Maternal Depth Psychology and Somatic Studies
Gone Spielreinian: Maternal Ferality and the Suprahumanities
“Perhaps our field has built a canonical story, as many empires do, upon the disappearance of indigenous people – many, though not all of them, women” (Harris).
Sabina Nikolayevna Spielrein (1885–1942) was a prominent twentieth-century thinker whose transdisciplinary contributions, rooted in biological, relational, and evolutionary perspectives, continue to shape and inform contemporary research and scholarship. Disappearing from the historical record for three decades following the horrifying murder of her and her daughters, enacted by a Nazi firing squad, Spielrein’s writings have been in a long and complex process of retrieval and revival. The scope and breadth of Spielrein’s beneficence, however, have only recently been recognized by scholars of influence. Spielrein is now appropriately acknowledged as the originator of ideas that inspired some of the most well-known concepts and theories in psychoanalysis and developmental psychology. Many of her contributions remain relevant today. Until very recently, however, her ideas were historically attributed to colleagues and acquaintances once privy to her innermost thoughts and extraordinary mind.

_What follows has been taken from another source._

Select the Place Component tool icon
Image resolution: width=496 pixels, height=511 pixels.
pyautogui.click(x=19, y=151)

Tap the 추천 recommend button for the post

Carl Jung, Sigmund Freud, Jean Piaget, Anna Freud, Melanie Klein and several other notable thinkers were informed and inspired by Spielrein’s writing, lectures, and psychoanalytic processes. Despite a renewal of Spielreinian inquiry and appreciation, attention to maternal specificity in Spielrein’s work remains lacking, prompting this writing to position Sabina Spielrein’s thinking and theory making as primarily relational, maternal, and belonging to a transdisciplinary field of study that has yet to come into being and coherence in scholarly discourse.

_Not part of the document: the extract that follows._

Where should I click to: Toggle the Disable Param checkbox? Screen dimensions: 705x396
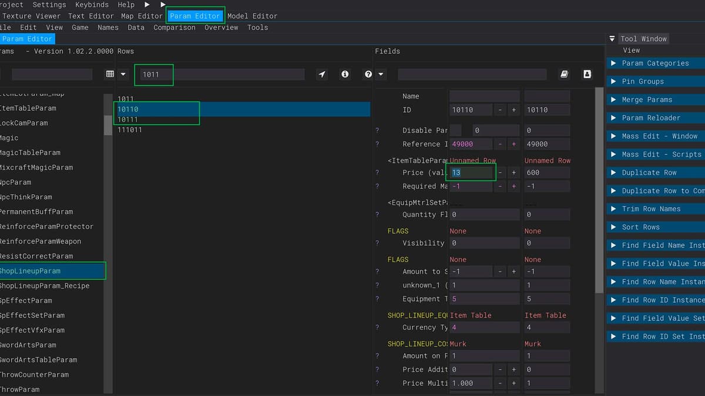pos(455,130)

This essay weaves two narratives to explore maternal and evolutionary themes rediscovered in Sabina Spielrein’s work, situating her contributions within an emergent mother centering field of inquiry that strives to evolve beyond androcentric philosophy and matriphobic psychoanalysis. Using a reflexive scholarly personal narrative, I examine gatekeeping, silencing, and the century-long appropriation and disaffirmation of Spielrein’s theories alongside my experiences of marginalization as a developing scholar-practitioner. I argue that the forces obstructing Spielrein’s true legacy extend through and beyond historical misogyny, reflecting a deeper "missing mother" dysfunction that continues to be pervasive in society, especially in elite academic, psychoanalytic, and medical fields. I map Spielrein’s work onto my conception of (r)evolutionary matrisophy, focusing on her maternal biological approach to psychoanalysis, reproduction, death instinct theory, species-psyche theory, somatic expression, and psychic representation in the development of speech and thought. I propose that Spielrein’s legacy informs a biopsychosocial-spiritual field of humanities grounded in the mother-baby dyad and its relational continuum, suggesting this emerging field - which strives to restore the “symbolic order of the mother” to philosophical and religio-historical meaning making, could be known as the suprahumanities (Muraro).

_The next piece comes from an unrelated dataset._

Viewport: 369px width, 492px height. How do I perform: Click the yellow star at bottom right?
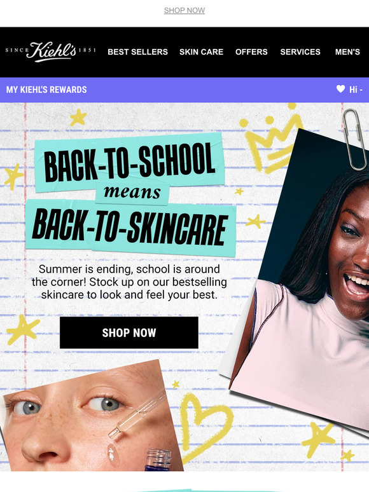coord(318,439)
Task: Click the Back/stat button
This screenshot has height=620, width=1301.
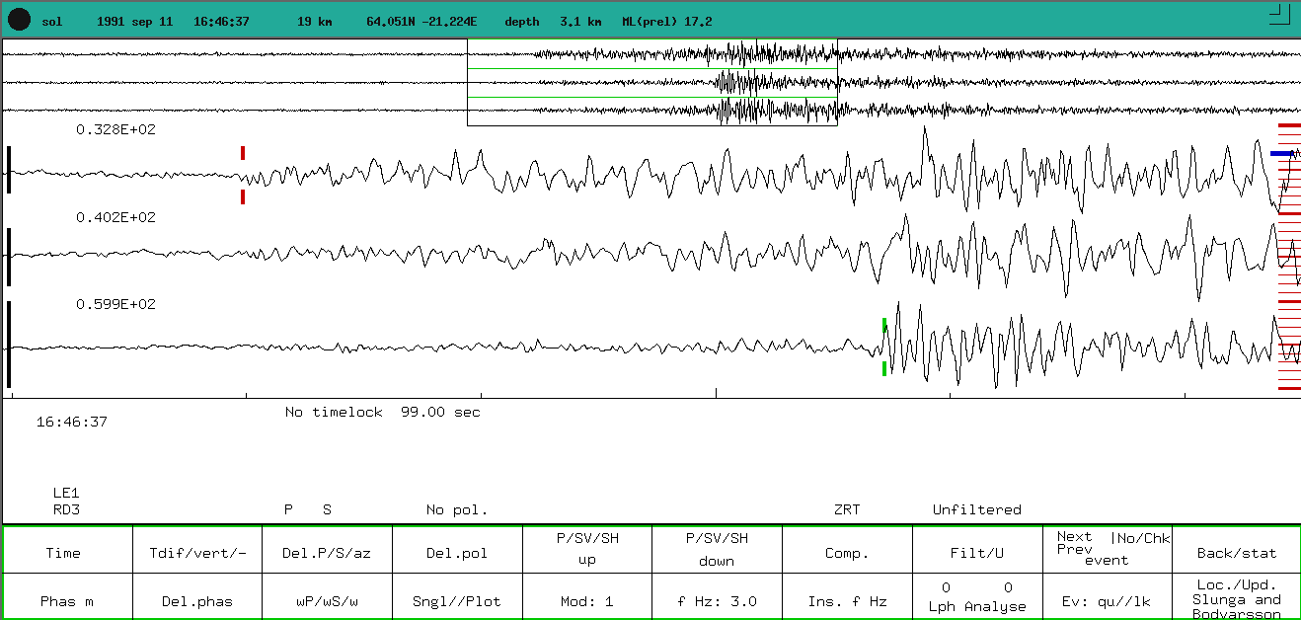Action: (1236, 553)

Though comprehensive biographies have been written on Sabina Spielrein, her story has most often been overshadowed by her relationships with Carl Jung and Sigmund Freud, reducing her to a patient, a protégé, and supporting character in their narratives. In particular, the myth of Sabina Spielrein and Carl Jung revolves around their complex personal and professional connection, which has been the subject of romanticization, speculation, fantasy, and reinterpretation since her papers and diaries have been rediscovered and translated. The relationship offers a complex case study in the dynamics of power and sexual consent, with broad agreement about a clear power imbalance occurring due to Jung’s dual roles as her doctor and mentor. What I attempt to highlight in this writing are the complexities of mutual agency in psychological consent, drawing attention to Sabina Spielrein’s resistance to androcentric analysis and her engagement in and healing through self-analysis. I foreground her resiliency, and her innate brilliance ever present in a throughline of inspirited collaboration and creative efforts towards human dignity, human potential, maternal nurturance, and relational transformation.